N-Terminal Dipeptides of d(−)-Penicillamine as Sequestration Agents for Acetaldehyde

• Published in: Journal of medicinal chemistry Vol. 43; no. 5; pp. 1029 - 1033
• Main Authors: Cohen, Jonathan F, Elberling, James A, DeMaster, Eugene G, Lin, Renee C, Nagasawa, Herbert T
• Format: Journal Article
• Language: English
• Published: WASHINGTON American Chemical Society 09.03.2000; Amer Chemical Soc
• Subjects: Acetaldehyde - metabolism; Alcoholism and acute alcohol poisoning; Animals; Biological and medical sciences; Cell-Free System; Cells, Cultured; Chemistry, Medicinal; Dipeptides - chemical synthesis; Dipeptides - chemistry; Dipeptides - pharmacology; Ethanol - metabolism; Life Sciences & Biomedicine; Liver - cytology; Liver - drug effects; Liver - metabolism; Male; Medical sciences; Penicillamine - analogs & derivatives; Penicillamine - chemical synthesis; Penicillamine - chemistry; Penicillamine - pharmacology; Pharmacology & Pharmacy; Rats; Rats, Wistar; Science & Technology; Structure-Activity Relationship; Toxicology; HEMOGLOBIN; ALCOHOLIC PATIENTS; INHIBITION; LIVER-INJURY; MECHANISM; ALDEHYDE DEHYDROGENASE; RATS; ETHANOL; BLOOD-ACETALDEHYDE; ADDUCTS; Ethanol; Rat; Rodentia; Alcohol; Detoxication; Aldehyde; In vitro; Biological activity; Acetaldehyde; Vertebrata; Mammalia; Hepatocyte; Sulfur peptide; Animal; Chelating agent; Dipeptides; Peptide synthesis; Chemical synthesis
• ISSN: 0022-2623; 1520-4804
• DOI: 10.1021/jm9902741

Since acetaldehyde (AcH), a toxic oxidation product of ethanol, may play an etiologic role in the initiation of alcoholic liver disease, we had earlier pioneered the development of β,β-disubstituted-β-mercapto-α-amino acids as AcH-sequestering agents. We now report the synthesis of a series of N-terminal dipeptides of d(−)-penicillamine, prepared from the synthon 3-formyl-2,2,5,5-tetramethylthiazolidine-4S-carboxylic acid (3), a cyclized N-protected derivative of d(−)-penicillamine. These dipeptides were equally or more effective than penicillamine in trapping AcH in a cell-free system. In experiments using a hepatocyte culture system, two of the dipeptides, d-penicillamylglycine (6a) and d-penicillamyl-β-alanine (6d), at 1/20 the molar concentration of ethanol, lowered the concentration of ethanol-derived AcH by 79% and 84%, respectively, at 2 h.

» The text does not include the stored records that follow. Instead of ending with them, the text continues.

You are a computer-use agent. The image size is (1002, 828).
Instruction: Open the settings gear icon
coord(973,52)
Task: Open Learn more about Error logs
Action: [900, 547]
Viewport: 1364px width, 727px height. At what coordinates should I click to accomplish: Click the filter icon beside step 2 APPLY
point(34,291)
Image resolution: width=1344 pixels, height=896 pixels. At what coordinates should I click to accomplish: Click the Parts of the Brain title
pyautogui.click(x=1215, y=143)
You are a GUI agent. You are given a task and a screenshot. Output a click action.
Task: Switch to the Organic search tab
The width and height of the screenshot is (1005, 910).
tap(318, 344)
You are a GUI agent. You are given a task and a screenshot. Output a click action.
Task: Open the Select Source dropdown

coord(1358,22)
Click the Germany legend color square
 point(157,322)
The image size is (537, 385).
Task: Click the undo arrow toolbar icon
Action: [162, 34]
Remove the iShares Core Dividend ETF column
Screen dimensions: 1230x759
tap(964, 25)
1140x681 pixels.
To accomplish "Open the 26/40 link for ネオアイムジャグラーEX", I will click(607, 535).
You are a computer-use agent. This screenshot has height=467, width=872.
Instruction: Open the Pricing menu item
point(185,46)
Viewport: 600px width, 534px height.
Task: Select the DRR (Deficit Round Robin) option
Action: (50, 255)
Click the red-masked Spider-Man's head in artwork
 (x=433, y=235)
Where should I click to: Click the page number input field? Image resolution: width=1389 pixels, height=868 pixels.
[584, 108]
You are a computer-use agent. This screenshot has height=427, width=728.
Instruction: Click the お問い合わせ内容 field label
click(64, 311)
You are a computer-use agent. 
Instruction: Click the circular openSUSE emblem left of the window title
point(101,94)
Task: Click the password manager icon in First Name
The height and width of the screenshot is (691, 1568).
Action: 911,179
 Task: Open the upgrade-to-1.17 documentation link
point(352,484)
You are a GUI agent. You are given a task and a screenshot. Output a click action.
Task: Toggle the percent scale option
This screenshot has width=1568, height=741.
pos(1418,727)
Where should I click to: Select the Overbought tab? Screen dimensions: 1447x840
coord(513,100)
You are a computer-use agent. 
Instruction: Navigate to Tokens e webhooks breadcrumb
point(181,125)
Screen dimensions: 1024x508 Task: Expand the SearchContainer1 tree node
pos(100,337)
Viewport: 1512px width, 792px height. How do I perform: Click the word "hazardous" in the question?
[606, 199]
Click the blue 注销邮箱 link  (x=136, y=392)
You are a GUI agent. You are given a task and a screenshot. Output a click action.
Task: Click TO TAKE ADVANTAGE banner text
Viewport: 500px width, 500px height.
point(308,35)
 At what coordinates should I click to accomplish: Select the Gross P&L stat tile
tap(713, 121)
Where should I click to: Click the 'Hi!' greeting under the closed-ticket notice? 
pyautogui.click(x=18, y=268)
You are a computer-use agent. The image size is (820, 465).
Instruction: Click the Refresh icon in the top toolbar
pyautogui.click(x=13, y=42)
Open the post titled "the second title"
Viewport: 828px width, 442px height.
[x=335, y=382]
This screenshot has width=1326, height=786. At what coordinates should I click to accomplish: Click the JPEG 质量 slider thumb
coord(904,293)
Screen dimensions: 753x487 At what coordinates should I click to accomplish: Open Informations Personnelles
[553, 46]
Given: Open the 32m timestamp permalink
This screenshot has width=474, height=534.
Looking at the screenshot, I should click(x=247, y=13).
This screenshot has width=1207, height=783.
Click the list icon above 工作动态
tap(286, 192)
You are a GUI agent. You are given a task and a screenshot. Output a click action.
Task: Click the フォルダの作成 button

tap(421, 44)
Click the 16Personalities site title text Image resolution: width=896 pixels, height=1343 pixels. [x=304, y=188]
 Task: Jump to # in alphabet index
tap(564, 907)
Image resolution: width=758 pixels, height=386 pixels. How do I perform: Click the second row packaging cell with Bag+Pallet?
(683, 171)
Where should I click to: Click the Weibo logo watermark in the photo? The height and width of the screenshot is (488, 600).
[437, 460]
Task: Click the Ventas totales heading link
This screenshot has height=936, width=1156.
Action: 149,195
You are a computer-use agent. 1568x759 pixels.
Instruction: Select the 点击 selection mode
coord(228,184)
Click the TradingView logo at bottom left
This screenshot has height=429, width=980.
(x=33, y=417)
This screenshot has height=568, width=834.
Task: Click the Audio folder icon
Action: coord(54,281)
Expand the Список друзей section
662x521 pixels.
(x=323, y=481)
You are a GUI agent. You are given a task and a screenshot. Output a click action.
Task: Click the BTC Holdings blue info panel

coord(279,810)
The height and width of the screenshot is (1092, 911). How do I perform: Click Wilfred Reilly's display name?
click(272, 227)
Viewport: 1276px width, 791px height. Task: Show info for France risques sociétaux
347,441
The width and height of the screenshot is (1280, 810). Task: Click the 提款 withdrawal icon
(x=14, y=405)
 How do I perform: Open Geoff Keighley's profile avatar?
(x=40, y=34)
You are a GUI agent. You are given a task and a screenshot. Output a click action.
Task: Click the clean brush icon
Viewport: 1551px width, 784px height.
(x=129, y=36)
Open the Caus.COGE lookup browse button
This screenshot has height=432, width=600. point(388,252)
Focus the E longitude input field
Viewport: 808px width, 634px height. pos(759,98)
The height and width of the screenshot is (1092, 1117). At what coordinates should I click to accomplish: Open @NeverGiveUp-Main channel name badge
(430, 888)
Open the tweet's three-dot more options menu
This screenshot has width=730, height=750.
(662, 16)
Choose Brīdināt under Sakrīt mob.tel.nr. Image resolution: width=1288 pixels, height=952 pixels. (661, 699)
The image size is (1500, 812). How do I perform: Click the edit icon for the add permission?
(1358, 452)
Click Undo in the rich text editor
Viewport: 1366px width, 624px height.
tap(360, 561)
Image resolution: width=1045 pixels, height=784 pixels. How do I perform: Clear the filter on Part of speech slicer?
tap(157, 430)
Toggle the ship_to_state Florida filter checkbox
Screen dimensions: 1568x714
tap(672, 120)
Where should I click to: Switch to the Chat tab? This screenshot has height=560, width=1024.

The presence of cyanamide (an inhibitor of aldehyde dehydrogenase) in the incubation medium resulted in a 45-fold increase in ethanol-derived AcH; nevertheless, dipeptides 6a and 6c (d-penicillamyl-α-aminoisobutyric acid) were able to reduce this AcH level by approximately one-third.